Biomass growth models for 13-year-old maritime pine tree stands (Pinus pinaster Ait.) in the north-eastern Portugal were developed and used to analyse the effects of the defoliation by the pine processionary moth, Thaumetopoea pityocampa (Den. & Schiff.) on biomass increment. For the adjustment of the models, 30 individual pine trees were destructively sampled and non-linear models were tested, using the diameter at 10 centimetre height (d0.10), the total height (h), both variables (d0.10+h) and d0.102h as preditors of biomass growth. The results showed that the best predictor was d0.10+h. Application of models to analyse tree biomass after attack by the pine processionary moth showed that the decrease of biomass increment was proportional to the severity of the insect attack, with average values of losses in biomass increment ranging from 37% to 73%, depending on defoliation intensity.
The most recent National Forest Inventory (AFN 2006), shows that forest represents 37.7% of the land use in Portugal, with P. pinaster covering 25.0% of that area. In northern Portugal, where this study was carried out, forest represents 30.7% of the land use and P. pinaster stands cover 40.2% of this area. Young stands, which represent 30% of total pine stands, are extremely important nationally, not only because they represent the future of pine stands, but also because they have a high ecological and economical importance. According to Oliveira (Oliveira 1999), shrub biomass should be removed 3 times before the 10-th years after plantation and the first thinning should be applied before the 15-th year, removing between 20% and 40% of the aboveground biomass. Based on results reported by Lopes (Lopes 2005), young pine stands can produce an average of 15.8 ton ha-1 year-1 of arboreal biomass and 6.32 ton ha-1 year-1 of shrub biomass. If 20% of the main stand is removed after 15 years, a yield of 4.42 ton ha-1 year-1 is expected, representing high potential for biomass production. This biomass can be sold at up to 30€ per ton (Neto 2008), a significant source of income for forest owners. Pinus biomass from adult stands is mainly used for furniture production, pulp production and biomass for energy among other possible applications.

________________________

▸ Exercises to complete
a) In the maritime pine biomass text, which predictor gave the best results for biomass growth?
b) Copy the passage of the maritime pine biomass text that begins at the words "Biomass growth models" and stops after "on defoliation intensity.".

▸ Dataset content

________________________

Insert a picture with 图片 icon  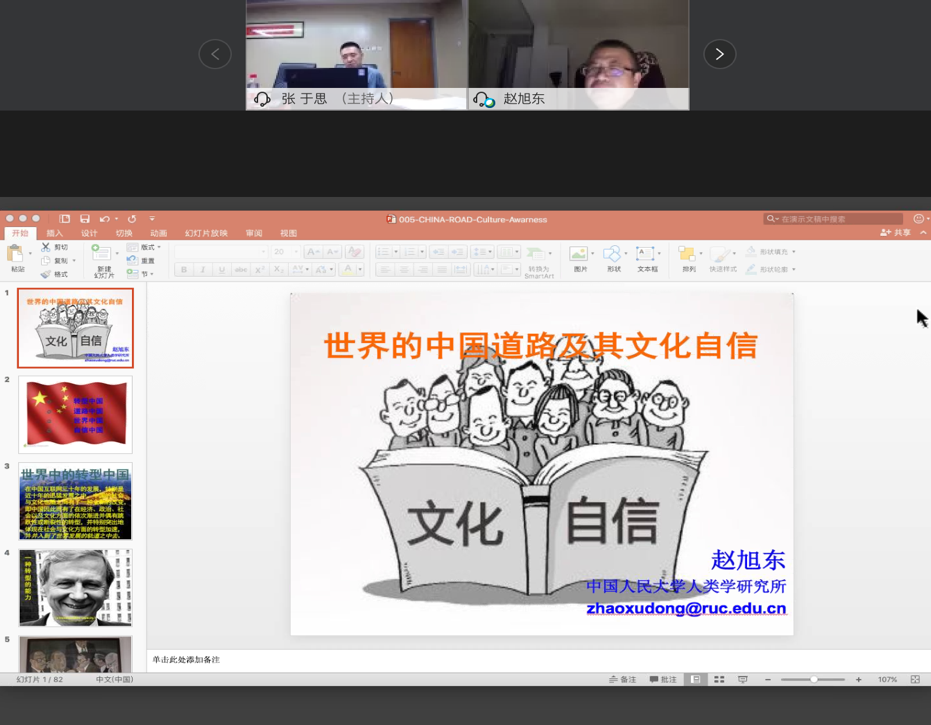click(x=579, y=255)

________________________

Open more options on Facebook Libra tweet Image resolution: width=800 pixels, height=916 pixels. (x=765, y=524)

________________________

▸ Numbered responses
a) Diameter at 10 centimetre height plus total height (d0.10+h).

b)
Biomass growth models for 13-year-old maritime pine tree stands (Pinus pinaster Ait.) in the north-eastern Portugal were developed and used to analyse the effects of the defoliation by the pine processionary moth, Thaumetopoea pityocampa (Den. & Schiff.) on biomass increment. For the adjustment of the models, 30 individual pine trees were destructively sampled and non-linear models were tested, using the diameter at 10 centimetre height (d0.10), the total height (h), both variables (d0.10+h) and d0.102h as preditors of biomass growth. The results showed that the best predictor was d0.10+h. Application of models to analyse tree biomass after attack by the pine processionary moth showed that the decrease of biomass increment was proportional to the severity of the insect attack, with average values of losses in biomass increment ranging from 37% to 73%, depending on defoliation intensity.